-- Begin TEXT --

Alluding to the triennial Salon, the Academy and the jury system Octave Maus, one of the co-founders, declared: “Everything that is beautiful, free, and sincere, is stifled by a coterie of octopuses who suck up all the money, esteem, and reputation for themselves.” Les XX didn’t have any aesthetic program, which makes it difficult to define their common goals. The group was a catch basin for all trends that looked like avant-garde, mixing naturalism, neo-impressionism and symbolism with each other. During the economic crisis in 1886 the left-wing leading figures of Les XX campaigned against the political establishment with socialist ideas. This class-struggle mood is also reflected in the pictures of the artists, who denounced the misery of the miners in the coal-mining areas with an iconography of proletarian heroism.

-- End TEXT --
-- Begin DATA SUPPLIED --

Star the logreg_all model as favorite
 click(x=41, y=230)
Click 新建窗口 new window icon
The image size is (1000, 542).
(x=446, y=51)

-- End DATA SUPPLIED --

# DIRECTIVES
A - In the text on Les XX, what did the group's left-wing leading figures campaign against during the 1886 economic crisis?
B - Extend the text on Les XX beyond its final sentence.
The records have no connection to the text on Les XX.

# ANSWERS
A - They campaigned against the political establishment with socialist ideas.

B -
Fernand Khnopff, Mademoiselle Van der Hecht, oil on canvas, 1883

Fernand Khnopff, Marie Monnom, oil on canvas, 1887
Due to this democratic impulse the attempt to eliminate the borderline between artist and craftsman led to the result that the exhibitions of the group were increasingly dominated by decorative arts. In the most clearly way the modern ideal of a Belgian socialism was embodied by the promises of the Maison du Peuple (House of the People), which was designed by Victor Horta and opened in 1891. Also Fernand Khnopff took part in a project of the Maison du Peuple that was aimed at the education of the workers. It was a particular endeavor of Les XX to foster the interdisciplinary collaboration between artistic genres and media. In enforcing modern art writers and poets such as Maurice Maeterlinck played an important role, but music as well was a fixture within the exhibitions and soirées of Les XX.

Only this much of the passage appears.